Background: Cancer is one of the major heterogeneous disease with high morbidity and mortality with poor prognosis. Elevated levels of reactive oxygen species (ROS), alteration in redox balance, and deregulated redox signaling are common hallmarks of cancer progression and resistance to treatment. Mitochondria contribute mainly in the generation of ROS during oxidative phosphorylation. Elevated levels of ROS have been detected in cancers cells due to high metabolic activity, cellular signaling, peroxisomal activity, mitochondrial dysfunction, activation of oncogene, and increased enzymatic activity of oxidases, cyclooxygenases, lipoxygenases, and thymidine phosphorylases. Cells maintain intracellular homeostasis by developing an immense antioxidant system including catalase, superoxide dismutase, and glutathione peroxidase. Besides these enzymes exist an important antioxidant glutathione and transcription factor Nrf2 which contribute in balancing oxidative stress. Reactive oxygen species-mediated signaling pathways activate pro-oncogenic signaling which eases in cancer progression, angiogenesis, and survival. Concomitantly, to maintain ROS homeostasis and evade cancer cell death, an increased level of antioxidant capacity is associated with cancer cells.

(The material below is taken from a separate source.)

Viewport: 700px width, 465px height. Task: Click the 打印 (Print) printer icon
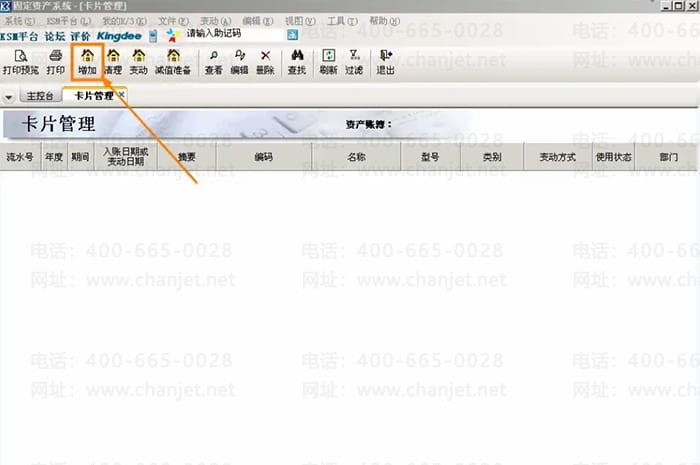click(x=55, y=57)
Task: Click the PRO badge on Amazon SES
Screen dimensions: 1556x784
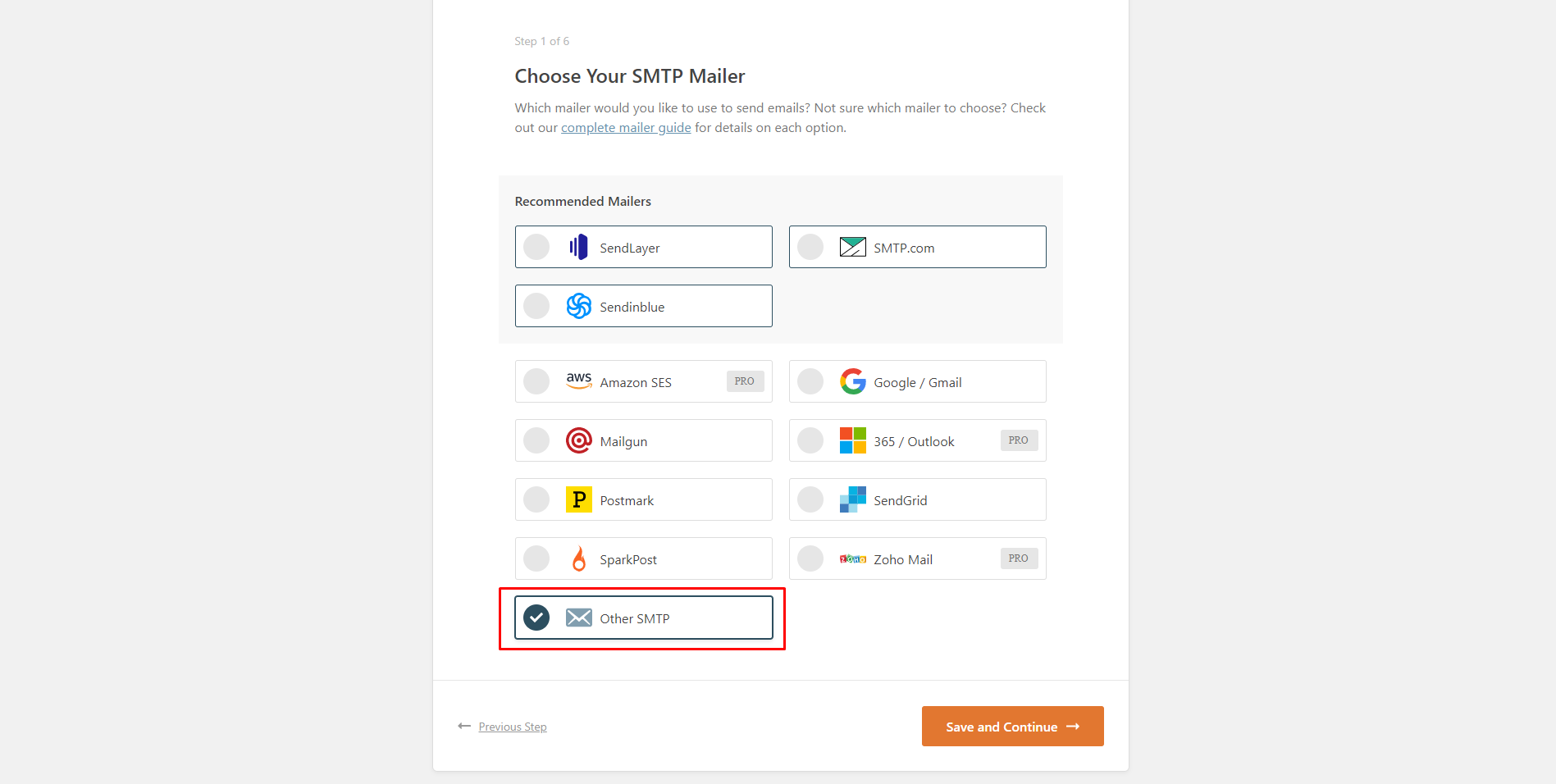Action: [745, 381]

Conclusions: This review focuses the role of ROS in cancer survival pathways and importance of targeting the ROS signal involved in cancer development, which is a new strategy in cancer treatment.

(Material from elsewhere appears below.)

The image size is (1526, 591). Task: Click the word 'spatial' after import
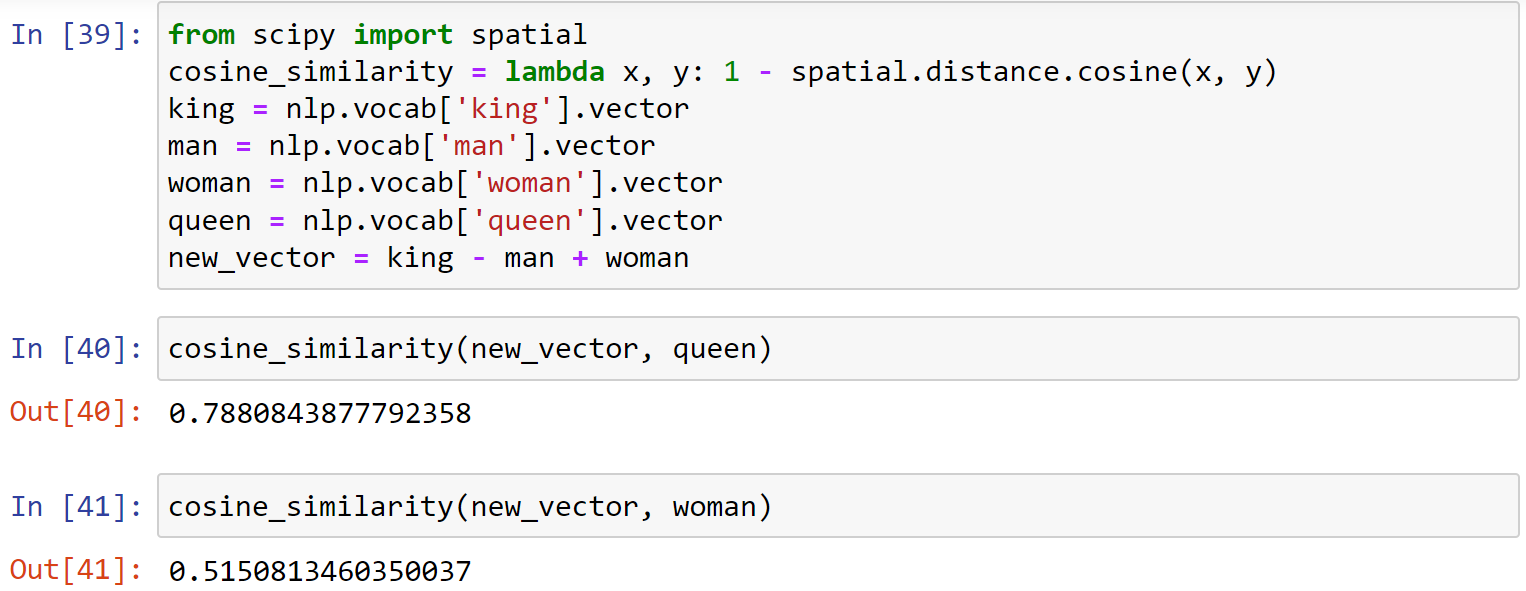click(529, 36)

Keywords: MMPs; Nrf2; ROS; cancer survival.

Figure 1.

Mitochondrial generation of ROS. The electrons generated from the metabolic intermediates lead to the production of ROS at specific location in the mitochondria (mtROS or mROS). The generation of the ROS mainly takes place during the process of oxidative phosphorylation at the ETC located on the inner mitochondrial membrane. Complexes I, II, and III play a pivotal role in the generation of ROS. Release of electrons at complexes I and III from electron transport chains leads to partial reduction of oxygen to form a free radical such as superoxide. Superoxide is released to the intermembrane space from complex III, owing to generation from ubisemiquinone at the outer ubiquinone-binding site (Qo) of complex III. Subsequently, superoxide is quickly dismutated to hydrogen peroxide by 2 dismutases including superoxide dismutase 2 (SOD2). The H₂O₂ is degraded in the matrix by glutathione peroxidase (GPx). ETC indicates electron transport chain; ROS, reactive oxygen species.

Figure 2.

Role of ROS in signal transduction. ROS induce activation of PI3K/AKT/mTOR survival signaling leads to the activation of mainly 2 signaling pathways: Ras-MAPK, which results in cell proliferation, and PI3K-Akt-eNOS, which results in metabolic modulation and cell survival. Hypoxia causes the activation of HIFα-HIFβ, which further activates VEGF, an angiogenic growth factor. In cancer cell ROS, high concentration of ROS activates survival pathway and inactivates PTEN pathway which initiates apoptosis. ROS indicate reactive oxygen species; PTEN, phosphatase and tensin homolog; VEGF, vascular endothelial growth factor.

Figure 3.

Immune evasion of ROS through antioxidant defense in cancer survival. (A) H₂O₂ generated in the matrix can oxidize biomolecules including proteins, lipid membrane, and DNA-generating alkoxy radical by Fenton reaction. H₂O₂ generated can be converted to HO₂ by catalase, glutathione peroxidase. Glutathione exists in reduced form as GSH in the enzyme glutathione peroxidase and gets oxidized (GSSG) in the process of reduction of H₂O₂. Oxidized glutathione (GSSG) is reduced by glutathione reductase, which obtains its equivalents NADPH from HMP shunt. (B) Nrf2-ARE pathway activation takes place when cell is subjected to oxidative stress. In the cytoplasm, Nrf2 is constitutively bound to Keap1 form in the form of dimer—Nrf2-Keap1. During oxidative stress, Nrf2 is released from Keap1, hence allowing the transcriptional factor Nrf2 to translocate to the nucleus. Nrf2 in MAF family proteins binds with ARE-regulated genes. This activates antioxidant enzymes, pro-inflammatory response, and cell survival. ARE indicates antioxidant responsive element; HMP, hexose monophosphate; ROS, reactive oxygen species.

Figure 4.

Overview of ROS in cancer progression and specific target in cancer therapy. ROS indicate reactive oxygen species.